→ Texte fourni
+---+
En fait Reverend avait un but bien précis : rendre hommage, à travers son groupe, à tous les gens qui vivent à la Nouvelle-Orléans. Les noirs, les blancs, toutes les ethnies qui ont participé au développement culturel de cette ville portuaire. Et en particulier musical. Ce qui explique pourquoi il a choisi pour nom de groupe Mardi Gras, jour le plus important de l'année dans cette ville. Mais pourquoi BB ? Les petits coquins penseront sans doute à Brigitte Bardot, alors qu'en toute logique musicale, BB correspond aux initiales ‘brass band’. Le docteur a une toute autre explication : " En fait, BB est simplement le code des crayons de couleur noire ; et ceux qui contiennent le plus de graphite portent cette appellation ".

La Nouvelle-Orléans ! Le Révérend y était en 1992, lorsqu'il a eu l'idée de monter ce projet. Une idée qui ne l'a plus jamais quittée. Et lorsqu'il est retourné en Europe, il a juré qu'il ne ferait plus jamais que de la musique avec des cuivres ; dansante, aussi bien pour lui que pour le public. " La scène est alors devenue notre objectif. Et lors de chaque concert nous avons commencé à jouer pour et dans le public. Mais il nous fallait un chanteur, c'est pourquoi j'ai contacté le Docteur… On a ainsi commencé à développer ce son acoustique, en privilégiant la cohérence, plutôt que la virtuosité. On n'avait pas besoin d'un John Coltrane dans notre groupe, mais simplement tout mettre en œuvre pour jouer à l'unisson, faire battre les cœurs au même moment ". Une philosophie qui n'est quand même pas facile à cultiver, surtout lorsqu'on compte autant de musiciens. Plus d'une dizaine ! Le Doc est du même avis. Pas au point de déléguer un chef d'orchestre, comme c'était le cas au cours des seventies, pour des formations telles que Blood Sweat & Tears ou Chicago. Mais simplement pour maintenir une certaine discipline. Et c'est un peu le rôle que jouent le Révérend et le Doc. Et ce dernier d'ajouter : " Cette discipline, est innée chez tous les Allemands. Ce n'est un secret pour personne. Et cette combinaison de cette discipline avec une approche toute particulière de l'esprit vaudou donne de la consistance au groupe. En fait, le but est de respirer dans le même rythme. C'est à dire comme si on jouait dans un seul corps. Plusieurs personnes qui respirent en une seule. C'est un peu comme dans le sport. En aviron, tout particulièrement. Il faut absolument respirer en même temps, dans le même rythme, si tu veux gagner… "
+---+
→ Données fournies
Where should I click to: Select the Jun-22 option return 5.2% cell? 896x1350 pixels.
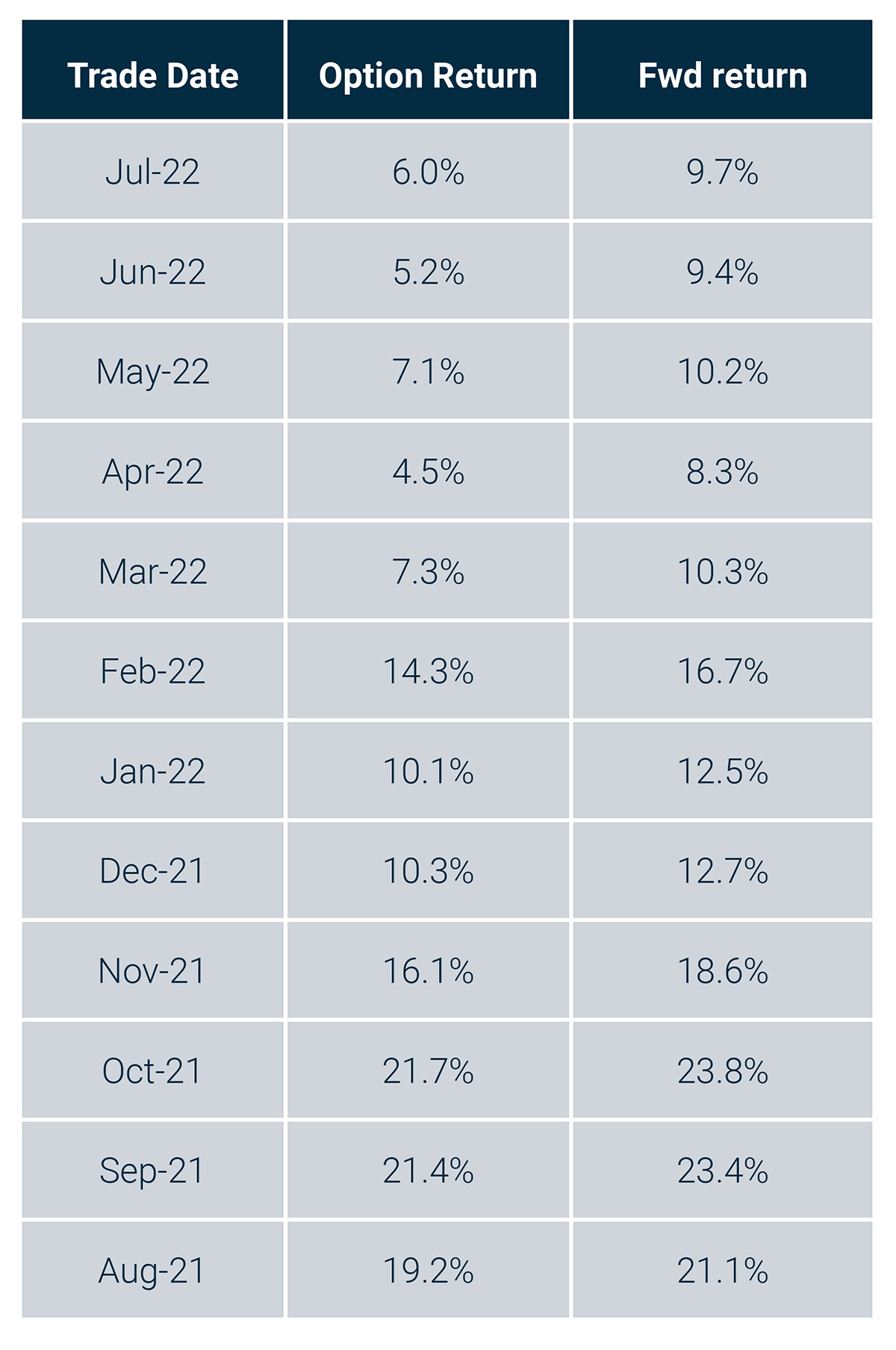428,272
+---+
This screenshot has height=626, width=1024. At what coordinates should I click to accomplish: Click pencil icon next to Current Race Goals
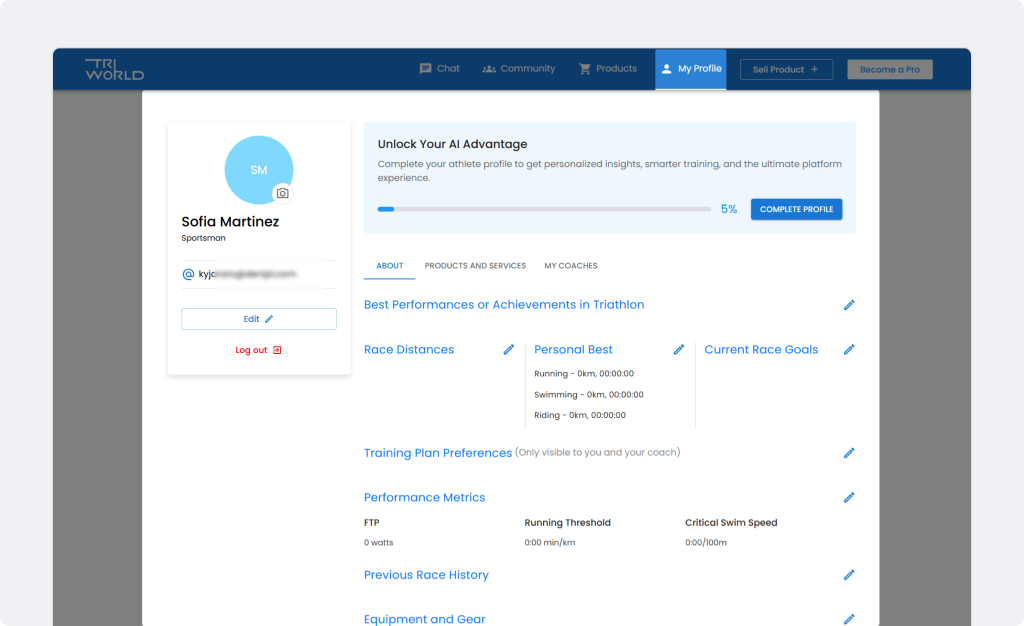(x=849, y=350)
+---+
→ Consignes et exigences
Répondez aux questions suivantes à partir du texte fourni.
1. En quelle année le Révérend se trouvait-il à la Nouvelle-Orléans lorsqu'il a eu l'idée de monter ce projet ?
2. Selon l'explication du Docteur, à quoi correspond le code BB ?
3. Quel sport le Docteur prend-il en exemple pour illustrer l'idée de respirer dans le même rythme ?

→ Résultat
1. En 1992.
2. C'est le code des crayons de couleur noire, ceux qui contiennent le plus de graphite.
3. L'aviron.